成功者の持つ2つ目の共通点
FROM:ダン・ケネディ
以前、成功している人物に共通している特性について説明してきました。
まず、ドミノ・ピザのフランチャイズの例を用いて「革新的である」という共通点があることについてお伝えしました。
では、これから、成功している人物が共通して持っている2つ目の特性についてお話していきましょう。これは私の気に入っている特性の1つです。
その2つ目の特性とは、「素晴らしいマーケティングの能力を持っている」ということです。彼らはマーケティングについて熱心に学習し、実に深くマーケティングに関わっています。
スモールビジネスの現状
なぜそんなにこの特性が大切かというと、まず1つには、今日、個人がビジネスを立ち上げ構築していく際に、巨大化した組織を持つ企業と競争をしていかなくてはならないということがあります。
フランチャイズ・ビジネスが、その良い例でしょう。フランチャイズ・ビジネスは、本来、個人が開業する際に、ビジネスに必要なシステム構築のコストを押さえて開始することを目的としています。
しかし、ほとんどのフランチャイザーは、フランチャイズ権を大手企業やグループ会社に多額の費用で売却しているのが現状です。
かつては100万円だったフランチャイズ権に、今日では1億円の資本が必要となり、5千万円のキャッシュを備えないとハンバーガー店を手にできないとしたらどうでしょうか。当初とは全て変わってしまったのです。
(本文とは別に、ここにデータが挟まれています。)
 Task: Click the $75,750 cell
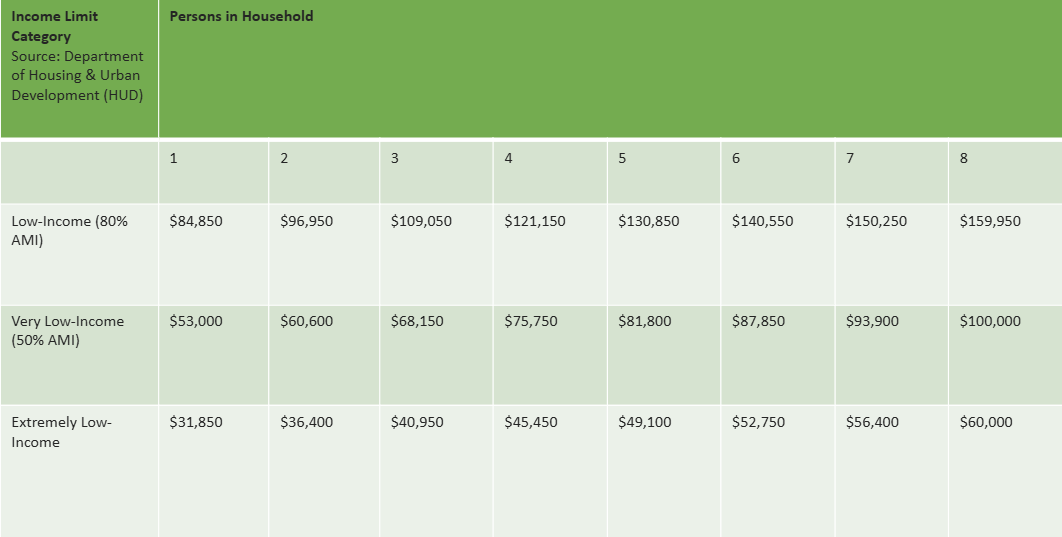click(531, 321)
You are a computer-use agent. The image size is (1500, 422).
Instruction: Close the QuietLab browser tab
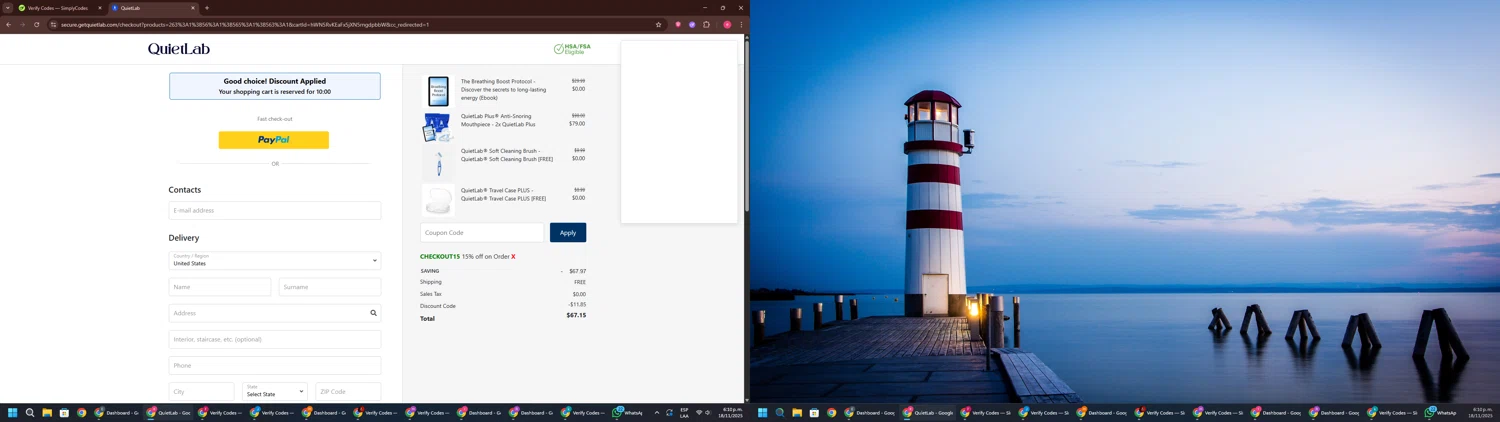tap(193, 8)

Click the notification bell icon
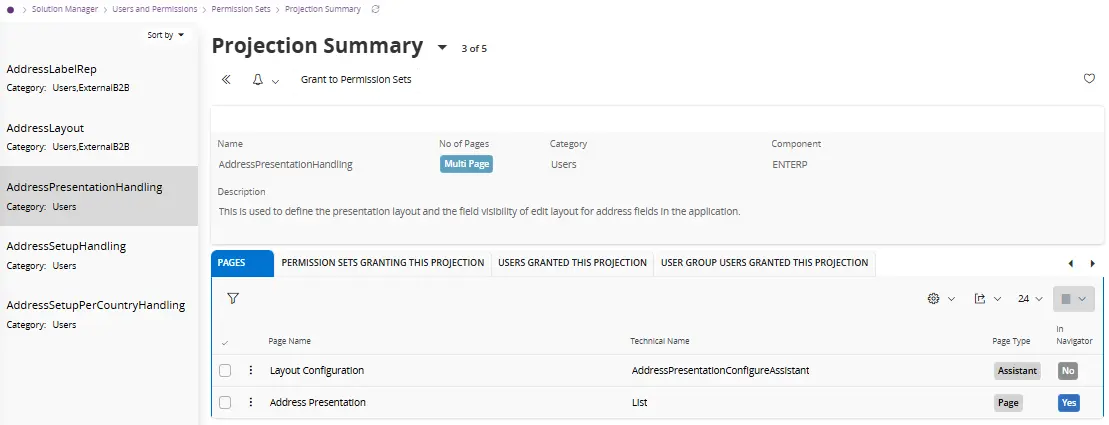tap(257, 79)
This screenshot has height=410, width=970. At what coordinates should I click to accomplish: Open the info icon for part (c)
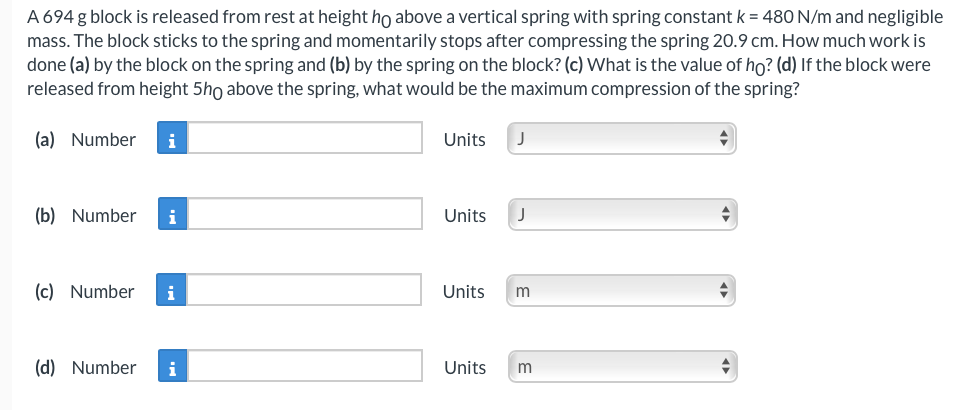[172, 292]
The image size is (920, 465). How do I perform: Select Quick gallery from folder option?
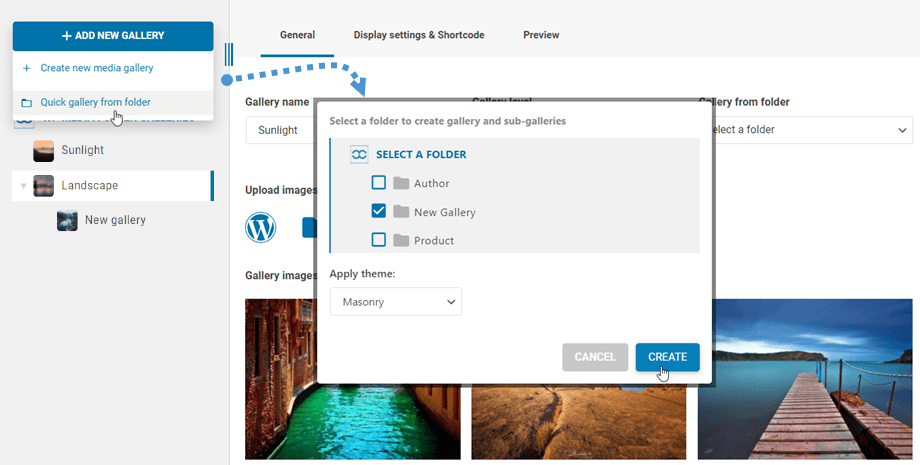tap(95, 102)
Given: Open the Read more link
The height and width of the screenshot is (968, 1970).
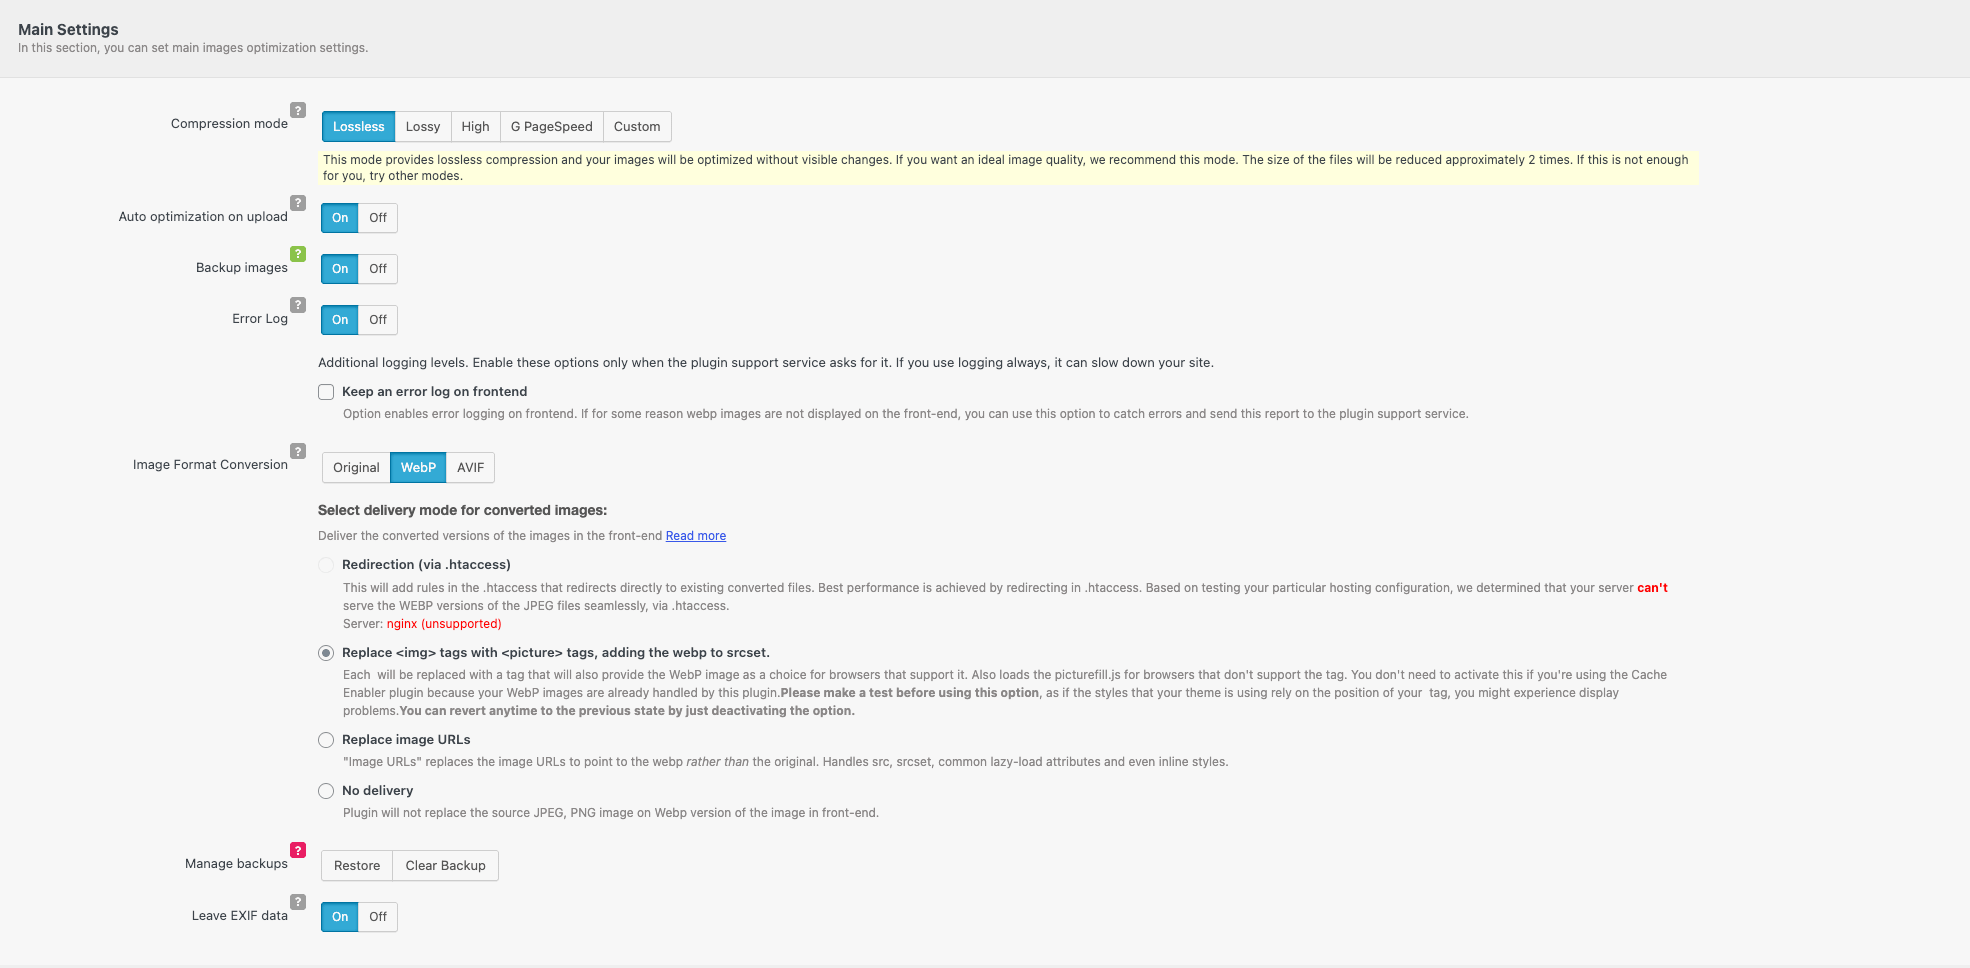Looking at the screenshot, I should [696, 536].
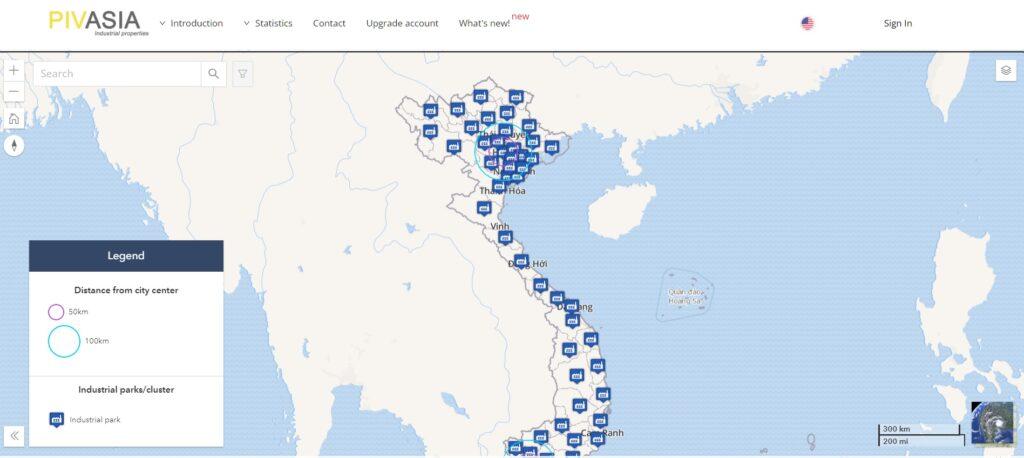
Task: Collapse the Legend panel with double chevron
Action: click(15, 436)
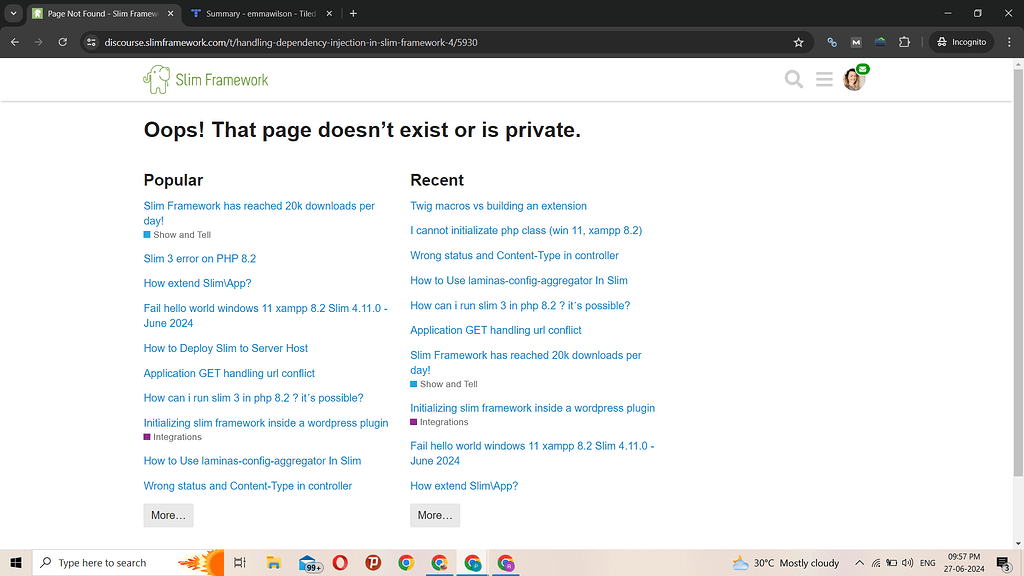Screen dimensions: 1024x576
Task: Click the Gmail extension icon
Action: (x=855, y=43)

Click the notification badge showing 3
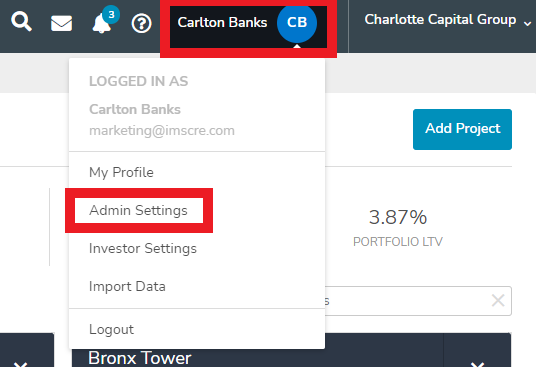click(111, 15)
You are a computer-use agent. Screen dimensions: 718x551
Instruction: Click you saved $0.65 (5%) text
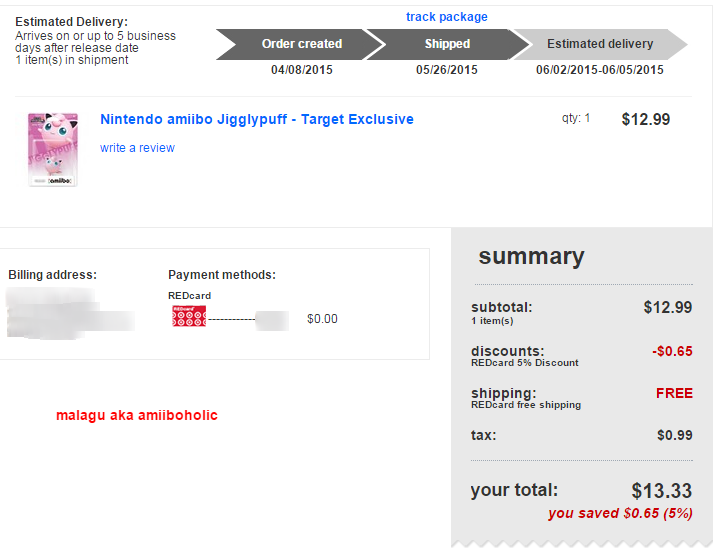(620, 513)
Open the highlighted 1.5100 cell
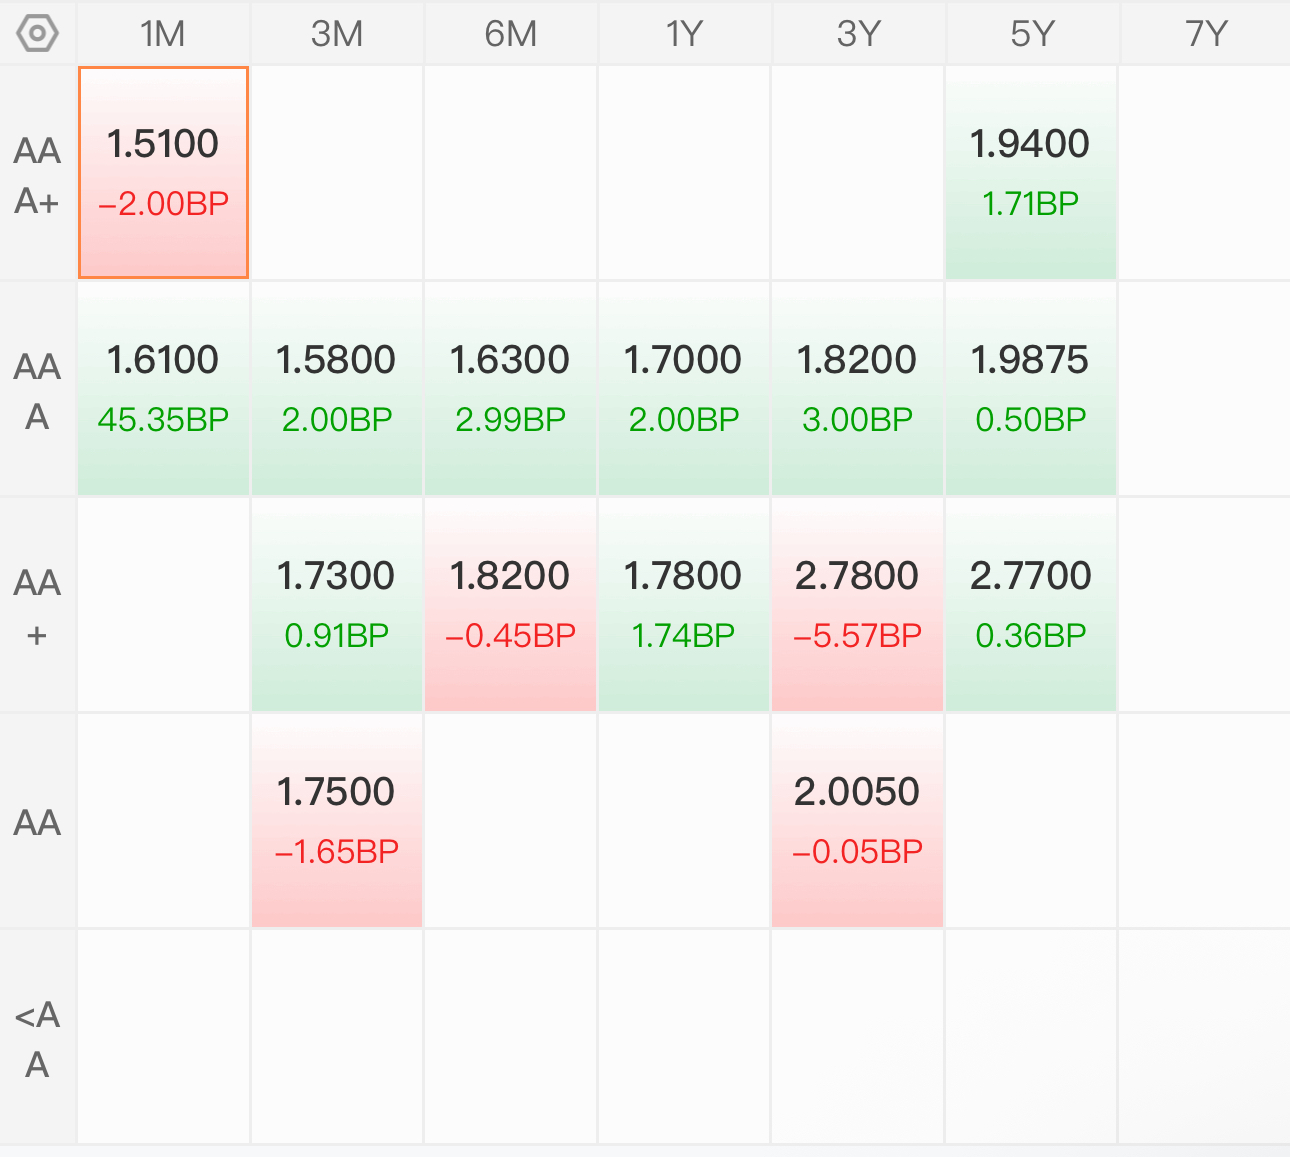1290x1157 pixels. 163,172
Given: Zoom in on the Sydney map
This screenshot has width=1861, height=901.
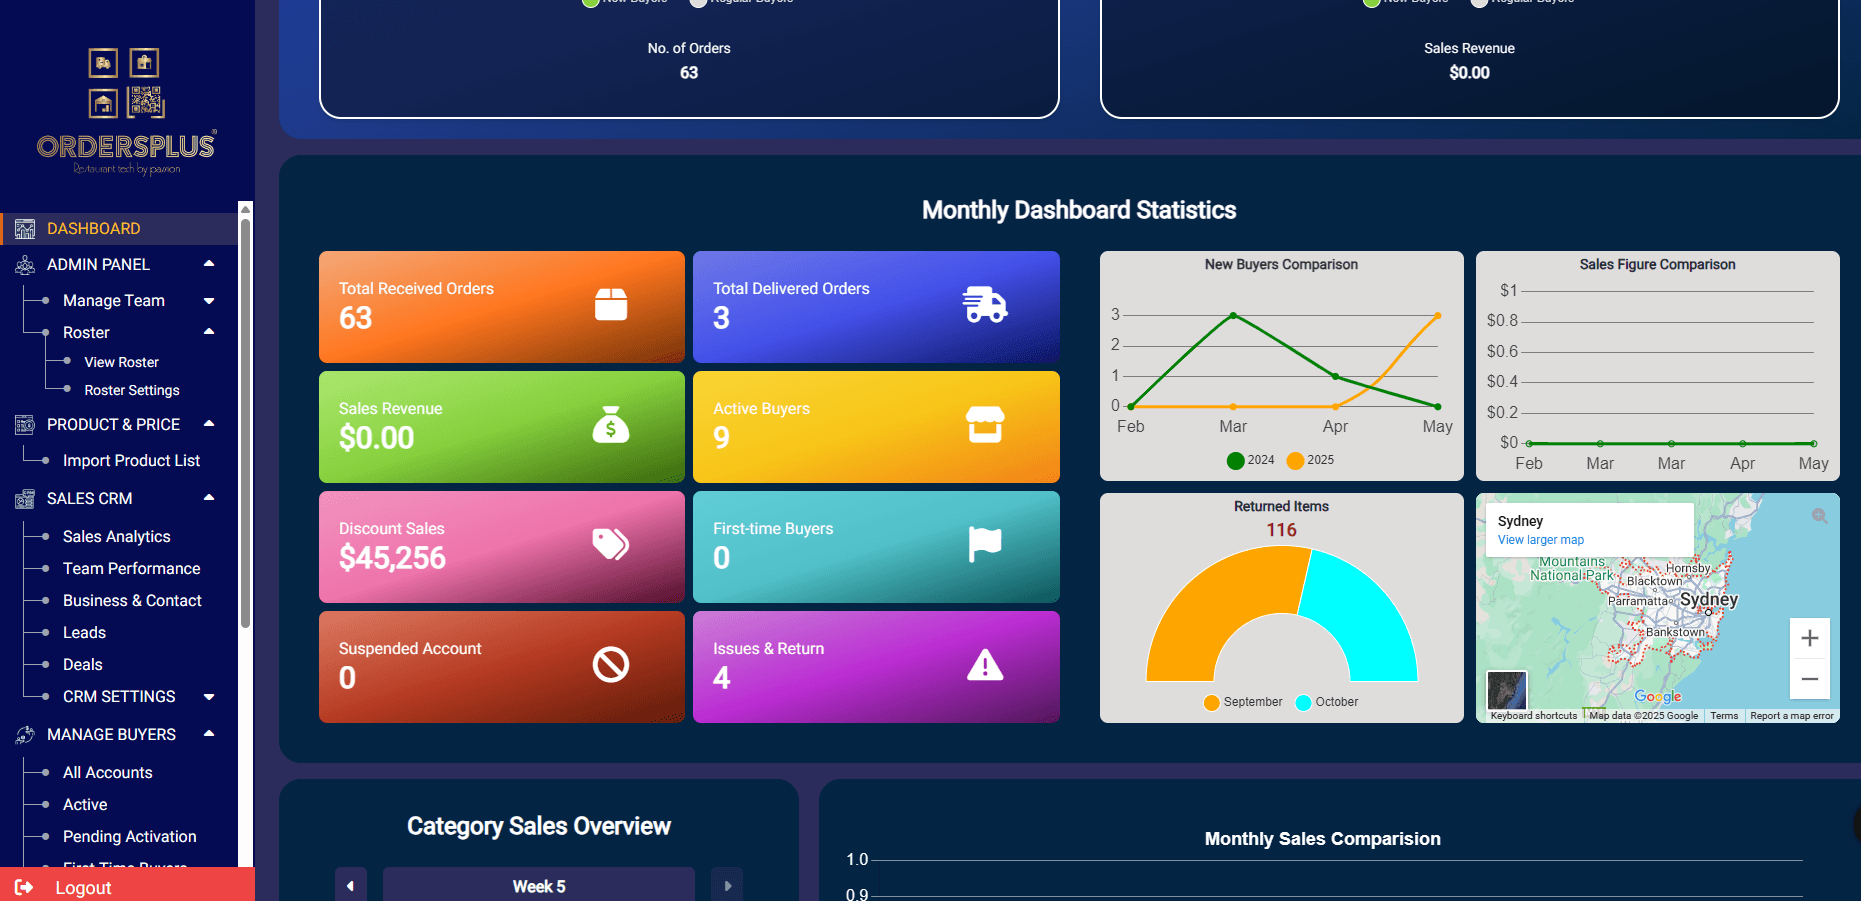Looking at the screenshot, I should pyautogui.click(x=1809, y=638).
大企業がスモールビジネスにも進出しています。このために、個人を含めてスモールビジネスに携わる全ての人は、豊富な資金源を持ちあらゆる面で最高かつ最良の事業が可能な巨大組織と、一対一で競争をしていかなくてはならないのです。
効果的に競争力を高めていく唯一の手段
そのような環境の中で、効果的に競争力を高めていく唯一の手段は、自分がよりよいマーケッターになることなのです。そのためには、宣伝や販売促進において自らのメッセージを伝達するより優れた方法を身につけなくてはならないのです。
私のビジネス・パートナーであるビル・グレーザーは、家族経営の紳士服店の経営をしていた経歴を持っています。
少し前のことですが、この業界は、過去15年間に80%以上の紳士服店の個人経営者が店をたたむという事態に追い込まれていた時期がありました。全国的に展開する巨大小売企業との競争に勝ち残れなかったのです。
しかし、その中でも彼の店は存続し続けただけでなく、成功を収めることができました。彼はいったいどんな競争力を持っていたのでしょうか。
彼の競争力とは、設備の強化ではありません。巨大な小売企業ならば、売り場を構築するための莫大な資金を投資家から集めることができますが、彼のような個人経営者には困難です。ですから、設備で競争しても無意味です。
では、どうやって競争していったのでしょう。
全国的なテレビ放送を通じて競争したのでしょうか。大きなスポーツイベントが行われるテレビのゴールデンタイムに広告を打つお金があったでしょうか?いいえ、ありませんでした。
では、どうやって競争したのでしょう。
いかにして家族経営の紳士服店が
巨大企業との競争に勝ち残ったのか
彼は、マーケティングを駆使して競争したのです。賢い方法を使ったのです。私が気に入ってる例を1つ挙げてみましょう。
彼の店の販売員に、店を訪れた全ての顧客に必ず連絡先情報(氏名、住所、電話番号、Eメールアドレス、その他)を聞くように徹底させたのです。
次に、顧客の購入金額に応じて頻繁に連絡を取り続けました。彼の得意客は年間に、
- 手紙18通
- 販売員からの電話4回
- 音声案内4回
- 毎週送られるEメール52通
を受け取りました。
マーケティングでは、これを「マーケットプレース・ドミナンス(市場支配)」と呼んでいます。
巨大小売企業がどれだけ高額な費用を費やしてTVコマーシャルを放映しようと関係ありません。彼らは、ビルの店と競うことも、ビルが顧客に行ったほどのインパクトを残すこともできません。
ところで、ビルは全世界の何千もの小売業者達に、自らのマーケティング知識を教えました。
彼と他の人々との違いは何なのでしょうか?それは、彼がマーケティングの大切さを理解しているということでしょう。
あなたは、どのようにすれば彼の業界で通用したマーケティングのアイデアを自分のビジネスに当てはめることができるだろうか、あるいは、自分の業界においてはまだ試されたことがないけど、彼のアイデアをどのように適用していくべきだろうか、と気になりだしたのではありませんか?
さて、今回私達は、成功者が行っていることを発見しました。彼らは、優れた新しいマーケティングのアイデアを追求し、実践していたのです。